**PROBLEM TO WORK ON:** When a line in the data below includes "screenshot", pick it out and copy it.

**INPUT FOR THIS TASK:**

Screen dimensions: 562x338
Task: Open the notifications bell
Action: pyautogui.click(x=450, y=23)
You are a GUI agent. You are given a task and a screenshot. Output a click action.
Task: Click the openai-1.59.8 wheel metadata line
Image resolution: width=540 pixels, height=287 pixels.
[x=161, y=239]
--
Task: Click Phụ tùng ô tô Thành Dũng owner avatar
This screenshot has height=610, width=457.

**YOUR SOLUTION:**
You are a GUI agent. You are given a task and a screenshot. Output a click action.
This screenshot has height=610, width=457.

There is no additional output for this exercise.